begin RECORDS PROVIDED

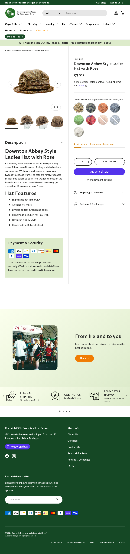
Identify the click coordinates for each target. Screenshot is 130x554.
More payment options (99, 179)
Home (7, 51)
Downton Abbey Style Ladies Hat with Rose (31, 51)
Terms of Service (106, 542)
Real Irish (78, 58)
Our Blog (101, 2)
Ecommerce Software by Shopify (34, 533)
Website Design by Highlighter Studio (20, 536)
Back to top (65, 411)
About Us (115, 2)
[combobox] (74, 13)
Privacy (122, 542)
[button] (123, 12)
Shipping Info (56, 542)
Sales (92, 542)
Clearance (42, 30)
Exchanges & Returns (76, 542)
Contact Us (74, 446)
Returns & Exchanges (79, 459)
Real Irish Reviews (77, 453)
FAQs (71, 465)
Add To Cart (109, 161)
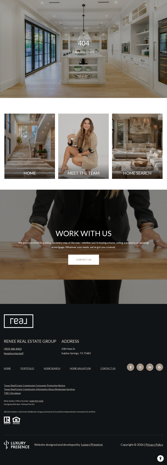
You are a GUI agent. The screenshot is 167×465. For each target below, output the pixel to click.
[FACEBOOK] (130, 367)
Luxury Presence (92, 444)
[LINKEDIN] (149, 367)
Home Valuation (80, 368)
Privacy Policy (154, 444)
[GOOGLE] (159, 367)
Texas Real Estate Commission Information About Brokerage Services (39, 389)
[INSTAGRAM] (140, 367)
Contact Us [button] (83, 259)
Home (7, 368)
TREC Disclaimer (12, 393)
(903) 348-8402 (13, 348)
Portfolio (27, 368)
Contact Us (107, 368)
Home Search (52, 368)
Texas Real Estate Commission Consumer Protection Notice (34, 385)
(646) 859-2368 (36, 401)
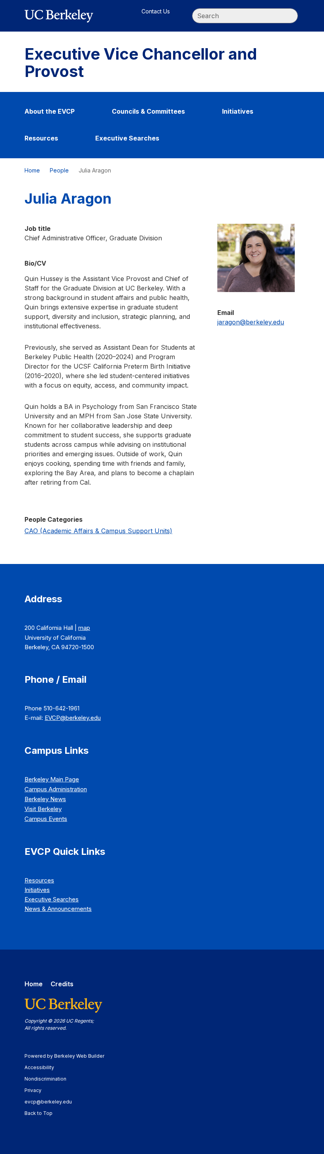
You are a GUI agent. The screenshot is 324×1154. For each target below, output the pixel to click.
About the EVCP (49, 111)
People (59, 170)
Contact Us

end RECORDS PROVIDED

WORK REQUIRED >> Shift every click coordinate in the listing above by adding -57 to each of its numbers. Reproduce all the lines, including the requests, and leave out the pictures.

CORRECT RESULT >>
Identify the click coordinates for each target. Screenshot is 130x554.
More payment options (42, 122)
Home (-50, -6)
Downton Abbey Style Ladies Hat with Rose (-26, -6)
Terms of Service (49, 485)
Real Irish (21, 1)
Our Blog (44, -55)
Ecommerce Software by Shopify (-23, 476)
Website Design by Highlighter Studio (-37, 479)
Back to top (8, 354)
About Us (58, -55)
[combobox] (17, -44)
Privacy (65, 485)
[button] (66, -45)
Shipping Info (-1, 485)
Sales (35, 485)
Clearance (-15, -27)
Exchanges & Returns (19, 485)
Contact Us (17, 389)
Returns & Exchanges (22, 402)
Real Irish Reviews (20, 396)
FAQs (14, 408)
Add To Cart (52, 104)
You are a GUI agent. The screenshot is 167×465. For each target below, output the pixel to click.
[FACEBOOK] (73, 310)
Luxury Presence (35, 387)
[LINKEDIN] (92, 310)
Home Valuation (23, 311)
Privacy Policy (97, 387)
[GOOGLE] (102, 310)
Texas Real Estate Commission Information About Brokerage Services (-18, 332)
[INSTAGRAM] (83, 310)
Contact Us [button] (26, 202)
Home (-50, 311)
TREC Disclaimer (-45, 336)
(903) 348-8402 (-44, 291)
Portfolio (-30, 311)
Contact Us (50, 311)
Home Search (-5, 311)
Texas Real Estate Commission Consumer Protection Notice (-23, 328)
(646) 859-2368 (-21, 344)
You are a GUI agent. The screenshot is 324×1154. For each target below, output the pixel to click.
About the EVCP (-8, 54)
People (2, 113)
Contact Us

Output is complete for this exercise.